In 1908, Lucio & Simplicio Godino, Filipinos, were born on the Island of Samar in the Philippines. Due to a monstrous accident of gestation, they were firmly bound at the tail bones by a link of muscle, fibre and intestine. Simplicio’s digestive tract ended in a blind pocket of gut about half an inch short of where it should have ended. He drained through the connecting link into his Brother Lucio’s normal colon.
Except for the linkage of their bowels, the twins were normal entities. They differed slightly in size, considerably in temperament. Lucio, the smaller, was impetuous, the leader. He usually walked forward, while bigger, more phlegmatic Simplicio trailed backward. Simplicio habitually slept on his right side, Lucio on his left. Thus Lucio’s heart had more work to do at night than Simplicio’s, a fact which may have contributed to their differences, for being identical twins, product of the same ovum, they should have been mirror images of each other.
In 1929 Simplicio & Lucio Godino made world news by applying for licenses to marry Natividad and Victorina Motos in Manila. The marriage license clerk objected for fear of compounding collateral bigamy but the sisters and brothers eventually were married. They organized a vaudeville act in which they danced, saxophoned and bantered through South and North America.

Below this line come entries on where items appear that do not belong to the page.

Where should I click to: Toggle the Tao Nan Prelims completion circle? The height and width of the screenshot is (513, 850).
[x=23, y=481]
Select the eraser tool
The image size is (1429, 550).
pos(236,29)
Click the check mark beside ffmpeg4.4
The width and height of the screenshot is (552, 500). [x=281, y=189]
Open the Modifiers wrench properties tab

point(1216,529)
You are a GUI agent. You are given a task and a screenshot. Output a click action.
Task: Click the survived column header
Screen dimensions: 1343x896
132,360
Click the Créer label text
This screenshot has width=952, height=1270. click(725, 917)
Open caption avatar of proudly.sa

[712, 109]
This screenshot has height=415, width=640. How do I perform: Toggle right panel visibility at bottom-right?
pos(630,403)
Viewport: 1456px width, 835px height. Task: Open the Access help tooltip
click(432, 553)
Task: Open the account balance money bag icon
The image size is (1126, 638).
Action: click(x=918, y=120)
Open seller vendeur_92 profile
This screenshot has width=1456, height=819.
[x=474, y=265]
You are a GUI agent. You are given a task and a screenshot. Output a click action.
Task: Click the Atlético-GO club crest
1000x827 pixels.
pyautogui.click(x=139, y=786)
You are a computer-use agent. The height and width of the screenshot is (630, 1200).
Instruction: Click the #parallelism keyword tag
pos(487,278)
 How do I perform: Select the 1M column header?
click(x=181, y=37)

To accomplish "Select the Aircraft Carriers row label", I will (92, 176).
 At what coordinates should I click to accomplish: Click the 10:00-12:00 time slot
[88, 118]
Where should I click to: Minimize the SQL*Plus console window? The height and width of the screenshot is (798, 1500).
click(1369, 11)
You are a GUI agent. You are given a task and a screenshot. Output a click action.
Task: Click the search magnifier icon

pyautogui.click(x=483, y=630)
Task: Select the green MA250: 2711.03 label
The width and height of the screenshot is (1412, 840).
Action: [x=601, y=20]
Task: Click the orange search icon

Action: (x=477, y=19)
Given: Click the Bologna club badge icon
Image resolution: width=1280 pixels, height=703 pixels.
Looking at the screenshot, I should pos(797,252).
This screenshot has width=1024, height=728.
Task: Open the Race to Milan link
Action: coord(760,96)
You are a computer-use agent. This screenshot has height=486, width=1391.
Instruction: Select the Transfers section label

Last month they played in Greenville, N. C. From Greenville the bivalent Godinos motored to Manhattan where they rented an apartment in the theatrical district off Broadway. Lucio had caught a nasty cold during the motor trip. Soon he called in Dr. Benjamin Fabricant, a young physician four years out of New York University Medical School who had an office in the Godinos’ apartment building. When the cold proved to be pneumonia, Dr. Fabricant sent sick Lucio and healthy Simplicio to York Hospital, a small private institution. The Press discovered the case, piled into the hospital, photographed the strange sickbed, the grieving wives, reported that Simplicio was ravenous for a cigaret, irked that Lucio’s illness prohibited him from having it. Then the story ceased to be funny.
Lucio Godino died.
At any time in their lives the Godinos could have undergone a comparatively simple operation, got free of each other.
They preferred to remain joined because their affliction was their livelihood. Most Siamese twins have the same idea. When Surgeon Hippolyte Marcus Wertheim of York Hospital cut (without anesthesia) dead Lucio away from live Simplicio, he was performing the first operation of its kind on adult Siamese twins.
The Godino link was 24 in. in circumference, 3 in. long. Within a few hours of Lucio’s death, Dr. Wertheim perforated Simplicio’s anus, brought down the blind end of the gut, snipped it open and stitched it to the rim of the new opening.
He then closed the old opening in the man’s loin. In a week or two Simplicio Godino will be out of the hospital, obliged to learn and earn an entirely new way of living.
The Godino case brought to public attention Marie Keeler, 9, of Marseilles, Ill. and Zelda Alsleben, 9, of Glencoe, Minn. Both girls are surviving halves of Siamese sets. Marie’s twin, to whom she was joined by an abdominal pouch, died at birth, was promptly cut loose by Dr. Paul R. Clark of Marseilles. Zelda and her sister Elda also were joined at their abdomens. When they were three months old, Dr. Hillard Herman Holm of Glencoe severed them. Elda died last March of a heart ailment. Zelda is the smartest girl in her fifth grade class.